Andrés Ibargüen

No. 19 – Boca Juniors
- Position: Power forward / center
- League: Liga Nacional de Baloncesto

Personal information
- Born: 14 February 1996 (age 30) Santa Marta, Colombia
- Listed height: 2.00 m (6 ft 7 in)
- Listed weight: 109 kg (240 lb)

Career information
- College: Trinity Valley CC (2016–2018) UT Arlington (2018–2019) Angelo State (2019–2020)
- NBA draft: 2020: undrafted
- Playing career: 2020–present

Career history
- 2020–2021: Yoast United
- 2021–2022: Prat
- 2023: Club Trouville
- 2023: Flamengo
- 2023-2024: Riachuelo
- 2024–present: Boca Juniors

= Andrés Ibargüen (basketball) =

Colombian-American basketball player

Andrés Felipe Ibargüen Andrews (born 14 February 1996) is a Colombian-American basketball player who plays for Boca Juniors and for the Colombia national team. Standing at , he plays as power forward or center.

==College career==
Ibargüen played his two seasons at Trinity Valley Community College. He transferred to UT Arlington but sat out the first six games as the NCAA reviewed his eligibility. Ibargüen averaged 6.6 points per game as a junior at UT Arlington. As a senior at Angelo State, Ibargüen tallied 13 double doubles and averaged 14.3 points and 10.4 rebounds per game. He was selected to the All-Texas Division II Team.

==Professional career==
On 28 August 2020, Ibargüen signed his first contract with Basketball Community Gelderland of the Dutch Basketball League (DBL). The team was later renamed Yoast United. Ibargüen and United reached the final of the 2021 DBL Cup, in which Ibargüen scored a game-high 39 points and 13 rebounds. However, in the end the team lost to BAL by ten points.

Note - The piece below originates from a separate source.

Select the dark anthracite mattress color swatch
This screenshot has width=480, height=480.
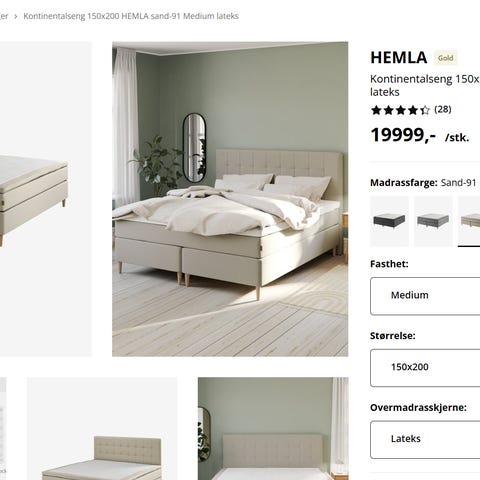point(389,221)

In December 2022, Ibarguën was confirmed to have joined Club Trouville for the 2023 season of the Uruguayan Basketball League. He averaged 19 points and 8 rebounds over the LUB season.

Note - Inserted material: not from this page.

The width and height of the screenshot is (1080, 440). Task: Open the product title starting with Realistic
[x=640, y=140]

On 4 April 2023, Brazilian club Flamengo announced Ibarguën had signed a contract for the Final Four of the Basketball Champions League Americas (BCLA). He replaced the injured Vítor Faverani.

In July 2023, he joined Club Atlético Riachuelo of the Argentinian Liga Nacional.

==National team career==
With the Colombia national basketball team, Ibargüen played at the 2016 South American Basketball Championship.